Exercise details: Write out every line from the listing below where the string "computer" is found.
====================
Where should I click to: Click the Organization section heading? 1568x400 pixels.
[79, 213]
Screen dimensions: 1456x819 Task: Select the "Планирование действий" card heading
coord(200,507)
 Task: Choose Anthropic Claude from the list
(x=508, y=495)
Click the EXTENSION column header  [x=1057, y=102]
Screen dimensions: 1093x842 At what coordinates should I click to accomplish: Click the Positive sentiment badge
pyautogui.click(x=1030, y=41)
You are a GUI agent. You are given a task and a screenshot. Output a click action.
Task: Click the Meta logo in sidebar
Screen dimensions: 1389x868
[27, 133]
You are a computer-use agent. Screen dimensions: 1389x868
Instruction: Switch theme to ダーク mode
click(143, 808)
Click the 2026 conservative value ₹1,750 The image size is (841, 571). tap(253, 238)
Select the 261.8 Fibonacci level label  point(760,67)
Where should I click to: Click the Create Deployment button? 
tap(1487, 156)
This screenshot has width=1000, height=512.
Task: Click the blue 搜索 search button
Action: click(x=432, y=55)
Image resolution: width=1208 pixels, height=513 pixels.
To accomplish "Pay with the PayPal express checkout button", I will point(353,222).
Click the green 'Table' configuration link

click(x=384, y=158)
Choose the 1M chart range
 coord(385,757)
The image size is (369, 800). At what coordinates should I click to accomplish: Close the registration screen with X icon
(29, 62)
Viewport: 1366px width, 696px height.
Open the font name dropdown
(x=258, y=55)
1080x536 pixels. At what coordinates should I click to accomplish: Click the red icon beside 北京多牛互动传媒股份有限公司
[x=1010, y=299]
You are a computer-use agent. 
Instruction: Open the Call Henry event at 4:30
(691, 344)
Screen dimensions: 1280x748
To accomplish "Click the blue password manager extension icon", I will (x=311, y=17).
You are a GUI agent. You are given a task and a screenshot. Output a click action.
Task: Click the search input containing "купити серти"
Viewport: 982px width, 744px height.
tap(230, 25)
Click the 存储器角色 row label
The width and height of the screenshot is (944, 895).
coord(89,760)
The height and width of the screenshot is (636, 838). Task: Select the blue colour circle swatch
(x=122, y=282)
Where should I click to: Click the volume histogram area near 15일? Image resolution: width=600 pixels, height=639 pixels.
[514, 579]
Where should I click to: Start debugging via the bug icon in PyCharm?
====================
Answer section:
You are a computer-use agent. Screen dimensions: 1389x868
You are a computer-use agent. 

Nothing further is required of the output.